• **Directions for this task**
Output the listing below verbatim.

• **Listed records**

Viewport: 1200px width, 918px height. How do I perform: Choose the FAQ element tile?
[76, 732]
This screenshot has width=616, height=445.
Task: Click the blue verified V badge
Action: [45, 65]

• **Exercise answer**
Viewport: 1200px width, 918px height. How do I perform: Choose the FAQ element tile?
[76, 732]
This screenshot has width=616, height=445.
Task: Click the blue verified V badge
Action: [45, 65]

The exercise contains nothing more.